TUJUAN 1: Menurut kutipan tentang Abbé Pierre, tanggal berapa ia meninggal?

KUTIPAN TEKS:
════════

Pada tahun 2005, ia menentang deputi konservatif yang ingin mereformasi Undang-Undang Gayssot tentang proyek perumahan (loi SRU), yang akan memberlakukan batas proyek perumahan 20% di setiap kota. Ia tetap aktif hingga kematiannya pada 22 Januari 2007, mengambil sikap dalam sebagian besar perjuangan sosial: mendukung imigran ilegal, membantu tunawisma dalam gerakan "Enfants de Don Quichotte" (akhir 2006-awal 2007) dan gerakan sosial yang mendukung penyitaan bangunan dan kantor kosong (squat), dll. Pada Januari 2007, ia pergi ke Majelis Nasional untuk melobi undang-undang tentang perumahan bagi tunawisma. Setelah kematiannya, Menteri Kohesi Sosial Jean-Louis Borloo (UMP) memutuskan untuk memberikan nama Abbé Pierre pada undang-undang tersebut, meskipun Abbé Pierre skeptis terhadap nilai sebenarnya dari undang-undang tersebut.

════════

BARIS DATA:
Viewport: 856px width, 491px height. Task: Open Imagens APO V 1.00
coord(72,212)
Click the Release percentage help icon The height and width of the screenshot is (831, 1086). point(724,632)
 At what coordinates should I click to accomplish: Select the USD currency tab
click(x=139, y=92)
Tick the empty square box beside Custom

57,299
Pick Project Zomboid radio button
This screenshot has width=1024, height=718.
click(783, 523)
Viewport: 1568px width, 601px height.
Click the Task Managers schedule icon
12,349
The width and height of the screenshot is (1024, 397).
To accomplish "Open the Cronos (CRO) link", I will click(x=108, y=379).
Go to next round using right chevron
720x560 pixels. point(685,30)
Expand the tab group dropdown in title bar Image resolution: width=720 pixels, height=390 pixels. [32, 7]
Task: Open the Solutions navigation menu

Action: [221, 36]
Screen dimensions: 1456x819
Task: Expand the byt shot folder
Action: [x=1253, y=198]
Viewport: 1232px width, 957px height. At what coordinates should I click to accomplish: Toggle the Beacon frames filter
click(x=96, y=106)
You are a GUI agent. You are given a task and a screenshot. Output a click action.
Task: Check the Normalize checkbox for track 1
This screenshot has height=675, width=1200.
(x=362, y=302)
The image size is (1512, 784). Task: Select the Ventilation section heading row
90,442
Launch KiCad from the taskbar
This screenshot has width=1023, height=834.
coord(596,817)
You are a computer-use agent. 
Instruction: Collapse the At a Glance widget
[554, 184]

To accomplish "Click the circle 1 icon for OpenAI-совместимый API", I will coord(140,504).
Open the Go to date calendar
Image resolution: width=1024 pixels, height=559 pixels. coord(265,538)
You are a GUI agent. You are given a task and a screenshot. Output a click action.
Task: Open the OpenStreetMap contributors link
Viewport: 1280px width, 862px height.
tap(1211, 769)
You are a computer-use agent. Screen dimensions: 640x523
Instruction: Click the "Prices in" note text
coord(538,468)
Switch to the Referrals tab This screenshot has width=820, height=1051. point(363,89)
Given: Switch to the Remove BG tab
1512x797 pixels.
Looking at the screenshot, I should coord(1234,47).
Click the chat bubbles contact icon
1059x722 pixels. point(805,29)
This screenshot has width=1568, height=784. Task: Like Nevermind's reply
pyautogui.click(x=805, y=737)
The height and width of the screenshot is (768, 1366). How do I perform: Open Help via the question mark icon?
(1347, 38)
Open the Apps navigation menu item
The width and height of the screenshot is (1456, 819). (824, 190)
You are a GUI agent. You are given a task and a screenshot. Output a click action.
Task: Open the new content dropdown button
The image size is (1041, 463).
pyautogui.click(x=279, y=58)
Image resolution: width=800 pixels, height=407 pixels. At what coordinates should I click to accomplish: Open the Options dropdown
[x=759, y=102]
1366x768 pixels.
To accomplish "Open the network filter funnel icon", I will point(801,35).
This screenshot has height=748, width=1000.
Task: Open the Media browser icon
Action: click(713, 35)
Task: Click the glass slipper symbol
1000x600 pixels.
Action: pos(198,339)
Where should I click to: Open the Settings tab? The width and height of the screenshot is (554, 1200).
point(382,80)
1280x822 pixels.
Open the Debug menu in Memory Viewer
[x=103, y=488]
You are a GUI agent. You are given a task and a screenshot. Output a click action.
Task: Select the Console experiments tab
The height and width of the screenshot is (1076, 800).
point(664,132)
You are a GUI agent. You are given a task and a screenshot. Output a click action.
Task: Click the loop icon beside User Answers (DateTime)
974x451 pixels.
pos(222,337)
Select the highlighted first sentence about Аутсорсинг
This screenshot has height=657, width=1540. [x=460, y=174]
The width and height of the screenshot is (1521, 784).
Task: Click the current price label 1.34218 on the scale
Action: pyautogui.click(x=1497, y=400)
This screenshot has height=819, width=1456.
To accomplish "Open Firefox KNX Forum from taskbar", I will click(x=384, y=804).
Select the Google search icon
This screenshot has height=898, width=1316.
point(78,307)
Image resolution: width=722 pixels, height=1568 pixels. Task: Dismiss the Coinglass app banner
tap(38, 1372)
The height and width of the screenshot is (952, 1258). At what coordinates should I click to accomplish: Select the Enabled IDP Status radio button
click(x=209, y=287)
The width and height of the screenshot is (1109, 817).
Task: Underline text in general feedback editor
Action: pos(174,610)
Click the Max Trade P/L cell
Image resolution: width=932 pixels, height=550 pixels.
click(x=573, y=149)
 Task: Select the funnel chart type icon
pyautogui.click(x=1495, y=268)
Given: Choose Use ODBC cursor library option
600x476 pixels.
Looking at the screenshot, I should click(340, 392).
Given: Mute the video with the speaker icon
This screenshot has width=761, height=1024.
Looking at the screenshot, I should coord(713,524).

════════

TUJUAN 2: Tukar "Viewport" dengan "Layar" pada baris daftar, mulai dari awal daftar sampai dengan baris yang memuat "coord(596,817)". Tulis ulang hanya baris-baris itu, tanpa perubahan lain.

JAWABAN LATIHAN 1: Ia meninggal pada 22 Januari 2007.

JAWABAN LATIHAN 2:
Layar: 856px width, 491px height. Task: Open Imagens APO V 1.00
coord(72,212)
Click the Release percentage help icon The height and width of the screenshot is (831, 1086). point(724,632)
 At what coordinates should I click to accomplish: Select the USD currency tab
click(x=139, y=92)
Tick the empty square box beside Custom

57,299
Pick Project Zomboid radio button
This screenshot has width=1024, height=718.
click(783, 523)
Layar: 1568px width, 601px height.
Click the Task Managers schedule icon
12,349
The width and height of the screenshot is (1024, 397).
To accomplish "Open the Cronos (CRO) link", I will click(x=108, y=379).
Go to next round using right chevron
720x560 pixels. point(685,30)
Expand the tab group dropdown in title bar Image resolution: width=720 pixels, height=390 pixels. [32, 7]
Task: Open the Solutions navigation menu

Action: [221, 36]
Screen dimensions: 1456x819
Task: Expand the byt shot folder
Action: [x=1253, y=198]
Layar: 1232px width, 957px height. At what coordinates should I click to accomplish: Toggle the Beacon frames filter
click(x=96, y=106)
You are a GUI agent. You are given a task and a screenshot. Output a click action.
Task: Check the Normalize checkbox for track 1
This screenshot has height=675, width=1200.
(x=362, y=302)
The image size is (1512, 784). Task: Select the Ventilation section heading row
90,442
Launch KiCad from the taskbar
This screenshot has width=1023, height=834.
coord(596,817)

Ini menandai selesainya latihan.